# Moving to Pietermaritzburg (PMB)



## RubyRuby (Jun 28, 2015)

Hi All,

We are planning to relocate to PMB next year, from Cape Town. 

I wanted to know how easy is it to find jobs there? I have a Masters in Economic Development from UCT and hold a critical skills work permit valid until 2019.

I have been told that it's a quiet place with not a lot of job opportunities and driving to Durban for work would be the best option.

Any advice? Do people commute from PMB to Durban on a daily basis?

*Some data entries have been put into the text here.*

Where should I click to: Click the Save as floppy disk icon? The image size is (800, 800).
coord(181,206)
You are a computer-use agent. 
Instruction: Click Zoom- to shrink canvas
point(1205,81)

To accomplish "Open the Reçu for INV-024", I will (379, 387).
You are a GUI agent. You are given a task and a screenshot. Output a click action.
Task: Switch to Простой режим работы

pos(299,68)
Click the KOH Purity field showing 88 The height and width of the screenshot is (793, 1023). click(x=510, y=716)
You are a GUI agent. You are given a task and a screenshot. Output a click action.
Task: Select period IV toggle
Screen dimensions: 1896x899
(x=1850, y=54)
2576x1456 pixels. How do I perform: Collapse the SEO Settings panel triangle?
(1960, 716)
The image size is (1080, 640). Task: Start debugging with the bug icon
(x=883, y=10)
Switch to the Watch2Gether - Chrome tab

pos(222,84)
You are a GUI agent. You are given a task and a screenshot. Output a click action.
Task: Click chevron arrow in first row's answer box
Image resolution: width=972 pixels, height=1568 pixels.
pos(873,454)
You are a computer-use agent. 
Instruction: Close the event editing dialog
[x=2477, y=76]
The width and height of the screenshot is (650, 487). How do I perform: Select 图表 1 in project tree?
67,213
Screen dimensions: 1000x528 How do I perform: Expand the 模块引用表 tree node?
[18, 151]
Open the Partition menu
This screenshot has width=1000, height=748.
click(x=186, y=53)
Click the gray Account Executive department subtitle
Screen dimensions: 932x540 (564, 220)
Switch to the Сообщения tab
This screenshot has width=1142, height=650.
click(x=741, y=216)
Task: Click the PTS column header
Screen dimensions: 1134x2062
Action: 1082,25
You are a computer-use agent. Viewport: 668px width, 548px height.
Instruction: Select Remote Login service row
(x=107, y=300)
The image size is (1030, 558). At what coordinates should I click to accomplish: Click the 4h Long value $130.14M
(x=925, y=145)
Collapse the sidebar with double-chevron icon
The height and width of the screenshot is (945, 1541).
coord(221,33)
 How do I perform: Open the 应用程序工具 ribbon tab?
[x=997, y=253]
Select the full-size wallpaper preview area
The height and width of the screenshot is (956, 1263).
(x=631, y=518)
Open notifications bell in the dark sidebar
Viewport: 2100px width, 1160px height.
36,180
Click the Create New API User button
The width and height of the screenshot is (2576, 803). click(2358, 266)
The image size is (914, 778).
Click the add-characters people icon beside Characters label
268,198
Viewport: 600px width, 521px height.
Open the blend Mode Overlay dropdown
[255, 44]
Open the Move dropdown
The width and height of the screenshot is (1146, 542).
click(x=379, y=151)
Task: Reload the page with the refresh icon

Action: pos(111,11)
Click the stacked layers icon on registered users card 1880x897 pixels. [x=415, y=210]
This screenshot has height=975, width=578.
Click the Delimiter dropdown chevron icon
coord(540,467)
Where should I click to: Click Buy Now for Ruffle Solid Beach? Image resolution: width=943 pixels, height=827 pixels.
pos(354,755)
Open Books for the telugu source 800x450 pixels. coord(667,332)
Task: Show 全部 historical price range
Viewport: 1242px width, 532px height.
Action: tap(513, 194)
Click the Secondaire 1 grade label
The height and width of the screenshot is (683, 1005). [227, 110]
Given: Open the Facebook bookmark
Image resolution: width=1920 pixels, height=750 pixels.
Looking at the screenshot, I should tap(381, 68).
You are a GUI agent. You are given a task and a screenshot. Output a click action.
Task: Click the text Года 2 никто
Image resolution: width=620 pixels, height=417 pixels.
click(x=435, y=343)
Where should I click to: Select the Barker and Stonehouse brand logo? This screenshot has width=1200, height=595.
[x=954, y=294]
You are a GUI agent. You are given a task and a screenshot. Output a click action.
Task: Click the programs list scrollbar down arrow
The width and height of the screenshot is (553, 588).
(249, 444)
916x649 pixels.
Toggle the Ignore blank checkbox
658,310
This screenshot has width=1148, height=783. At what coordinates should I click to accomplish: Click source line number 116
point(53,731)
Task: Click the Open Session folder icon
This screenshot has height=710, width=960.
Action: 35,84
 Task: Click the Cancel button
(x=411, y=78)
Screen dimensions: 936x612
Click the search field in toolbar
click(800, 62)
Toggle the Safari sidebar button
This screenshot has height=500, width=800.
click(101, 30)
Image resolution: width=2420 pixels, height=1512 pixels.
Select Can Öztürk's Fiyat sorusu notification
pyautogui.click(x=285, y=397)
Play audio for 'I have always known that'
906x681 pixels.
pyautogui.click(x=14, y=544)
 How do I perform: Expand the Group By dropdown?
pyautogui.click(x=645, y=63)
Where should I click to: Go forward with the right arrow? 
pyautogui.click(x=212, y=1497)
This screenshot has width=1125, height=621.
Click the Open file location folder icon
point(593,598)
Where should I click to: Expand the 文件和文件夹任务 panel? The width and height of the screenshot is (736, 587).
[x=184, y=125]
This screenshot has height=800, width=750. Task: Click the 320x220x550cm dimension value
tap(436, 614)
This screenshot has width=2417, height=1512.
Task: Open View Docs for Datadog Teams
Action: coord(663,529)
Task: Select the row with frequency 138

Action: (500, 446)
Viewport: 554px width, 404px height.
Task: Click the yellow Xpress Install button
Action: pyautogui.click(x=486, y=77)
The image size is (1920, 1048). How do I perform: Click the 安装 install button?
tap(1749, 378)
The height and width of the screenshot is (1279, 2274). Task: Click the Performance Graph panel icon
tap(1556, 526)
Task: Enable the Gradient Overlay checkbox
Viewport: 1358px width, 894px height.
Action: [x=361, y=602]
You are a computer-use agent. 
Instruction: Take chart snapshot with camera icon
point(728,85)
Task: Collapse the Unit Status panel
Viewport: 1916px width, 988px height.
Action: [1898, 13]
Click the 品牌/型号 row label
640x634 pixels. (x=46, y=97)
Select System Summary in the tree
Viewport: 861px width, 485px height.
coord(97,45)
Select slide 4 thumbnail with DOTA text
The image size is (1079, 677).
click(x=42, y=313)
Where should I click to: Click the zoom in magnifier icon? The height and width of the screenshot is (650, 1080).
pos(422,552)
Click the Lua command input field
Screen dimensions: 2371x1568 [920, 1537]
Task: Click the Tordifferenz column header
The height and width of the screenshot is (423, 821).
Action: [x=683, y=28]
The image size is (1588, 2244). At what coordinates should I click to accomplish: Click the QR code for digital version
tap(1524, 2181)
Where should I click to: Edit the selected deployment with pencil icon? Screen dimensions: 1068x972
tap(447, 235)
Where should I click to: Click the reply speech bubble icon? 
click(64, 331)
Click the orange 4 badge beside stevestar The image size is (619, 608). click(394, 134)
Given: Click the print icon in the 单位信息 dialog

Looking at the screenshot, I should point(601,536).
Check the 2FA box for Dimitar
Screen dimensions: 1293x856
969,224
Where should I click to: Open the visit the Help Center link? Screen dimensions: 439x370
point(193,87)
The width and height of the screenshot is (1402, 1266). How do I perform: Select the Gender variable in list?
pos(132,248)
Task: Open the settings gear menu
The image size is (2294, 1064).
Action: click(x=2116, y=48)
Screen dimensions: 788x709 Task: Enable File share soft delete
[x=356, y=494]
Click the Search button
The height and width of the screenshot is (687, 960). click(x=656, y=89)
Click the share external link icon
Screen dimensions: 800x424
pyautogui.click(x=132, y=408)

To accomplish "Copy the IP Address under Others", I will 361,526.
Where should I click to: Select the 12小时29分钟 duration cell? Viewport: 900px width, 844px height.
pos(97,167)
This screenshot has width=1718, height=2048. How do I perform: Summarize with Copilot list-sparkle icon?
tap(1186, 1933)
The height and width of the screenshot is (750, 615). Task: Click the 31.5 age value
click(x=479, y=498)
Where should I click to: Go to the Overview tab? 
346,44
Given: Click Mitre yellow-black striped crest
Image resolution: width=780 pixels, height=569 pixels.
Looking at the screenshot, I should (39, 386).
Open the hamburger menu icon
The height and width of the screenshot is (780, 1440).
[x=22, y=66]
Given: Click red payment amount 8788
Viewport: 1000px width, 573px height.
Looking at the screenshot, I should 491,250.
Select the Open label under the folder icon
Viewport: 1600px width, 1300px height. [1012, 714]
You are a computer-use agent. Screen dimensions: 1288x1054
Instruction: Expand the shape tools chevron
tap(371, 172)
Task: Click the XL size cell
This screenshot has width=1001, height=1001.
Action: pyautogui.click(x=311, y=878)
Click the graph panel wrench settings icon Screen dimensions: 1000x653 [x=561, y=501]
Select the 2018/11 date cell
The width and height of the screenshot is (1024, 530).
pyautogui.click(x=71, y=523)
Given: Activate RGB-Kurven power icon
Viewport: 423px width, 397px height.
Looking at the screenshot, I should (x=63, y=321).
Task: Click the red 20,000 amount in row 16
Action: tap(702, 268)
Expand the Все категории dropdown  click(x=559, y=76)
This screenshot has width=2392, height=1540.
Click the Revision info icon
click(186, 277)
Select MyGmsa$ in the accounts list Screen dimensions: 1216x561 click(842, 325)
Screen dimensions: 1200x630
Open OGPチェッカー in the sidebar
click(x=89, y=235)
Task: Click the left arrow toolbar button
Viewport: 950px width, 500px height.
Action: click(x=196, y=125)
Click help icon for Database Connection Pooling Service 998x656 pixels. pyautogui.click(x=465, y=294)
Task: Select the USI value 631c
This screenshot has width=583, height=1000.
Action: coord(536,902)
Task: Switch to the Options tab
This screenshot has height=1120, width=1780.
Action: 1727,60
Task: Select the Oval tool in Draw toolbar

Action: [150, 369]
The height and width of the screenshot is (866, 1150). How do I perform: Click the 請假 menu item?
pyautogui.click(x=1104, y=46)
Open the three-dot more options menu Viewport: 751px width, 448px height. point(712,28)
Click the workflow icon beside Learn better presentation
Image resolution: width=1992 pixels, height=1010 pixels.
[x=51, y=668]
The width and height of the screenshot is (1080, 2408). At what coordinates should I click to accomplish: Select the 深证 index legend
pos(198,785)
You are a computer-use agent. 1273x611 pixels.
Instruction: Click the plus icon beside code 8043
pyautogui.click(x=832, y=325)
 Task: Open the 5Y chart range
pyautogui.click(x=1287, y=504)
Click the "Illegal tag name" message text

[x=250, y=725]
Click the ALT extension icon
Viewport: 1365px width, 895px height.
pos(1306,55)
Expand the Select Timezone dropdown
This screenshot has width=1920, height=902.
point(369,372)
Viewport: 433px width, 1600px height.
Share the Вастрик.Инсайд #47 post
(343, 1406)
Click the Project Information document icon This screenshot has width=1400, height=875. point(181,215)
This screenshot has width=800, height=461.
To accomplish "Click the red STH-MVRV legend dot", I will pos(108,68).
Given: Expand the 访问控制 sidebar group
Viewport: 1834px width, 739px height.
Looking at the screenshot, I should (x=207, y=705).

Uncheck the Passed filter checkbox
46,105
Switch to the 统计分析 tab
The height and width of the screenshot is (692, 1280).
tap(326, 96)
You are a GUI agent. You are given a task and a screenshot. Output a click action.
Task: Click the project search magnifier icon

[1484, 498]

Will really appreciate some advice.

Ruby


----------



## MiaOh (Aug 3, 2015)

Hi Ruby,

Though I don't have specific advice regarding your job search I recommend doing some online research and perhaps looking into some job placement agencies. You never know, you might find just the right thing in PMB or perhaps you can create your own job there..? However there's undoubtedly more job opportunities in Durban so that's likely the answer. People do commute there, it takes about an hour and there's a toll. I've lived and worked in Durban and personally found it a bit hectic (and PMB area is lovely) so I hope you find something right for you there!


----------



## RubyRuby (Jun 28, 2015)

MiaOh said:


> Hi Ruby,
> 
> Though I don't have specific advice regarding your job search I recommend doing some online research and perhaps looking into some job placement agencies. You never know, you might find just the right thing in PMB or perhaps you can create your own job there..? However there's undoubtedly more job opportunities in Durban so that's likely the answer. People do commute there, it takes about an hour and there's a toll. I've lived and worked in Durban and personally found it a bit hectic (and PMB area is lovely) so I hope you find something right for you there!


Thanks for the suggestion. Been looking at some job placement agencies already but so far the jobs that match my experience and skills are in durban. Hoping that by the time I eventually move, I do get something :fingerscrossed:


----------



## IamT (Aug 4, 2014)

Hi, I live and work in Durban and most definitely, Durban has better job opportunities than PMB. I am not to sure if you are up to the daily commute from PMB to Dbn if you happe to get a job in Dbn...driving can sap your energy.PMB will have more Gvt jobs though.


----------



## RubyRuby (Jun 28, 2015)

Thank you for the input. Was it easy to find work in durban as a foreigner? Or do employers are skeptical about hiring a foreigner?


----------



## IamT (Aug 4, 2014)

Well, work generally is hard to find if you are a foreigner however if you have a scarce skill then something will come up.I am in the accounting/audit field and this is a high paced and stressful field and foreigners have made a name for themselves as hard workers so some employers really do not mind foreigners.


----------



## RubyRuby (Jun 28, 2015)

Thank you for the input.


----------



## MiaOh (Aug 3, 2015)

RubyRuby said:


> Thanks for the suggestion. Been looking at some job placement agencies already but so far the jobs that match my experience and skills are in durban. Hoping that by the time I eventually move, I do get something :fingerscrossed:


Good luck!!


----------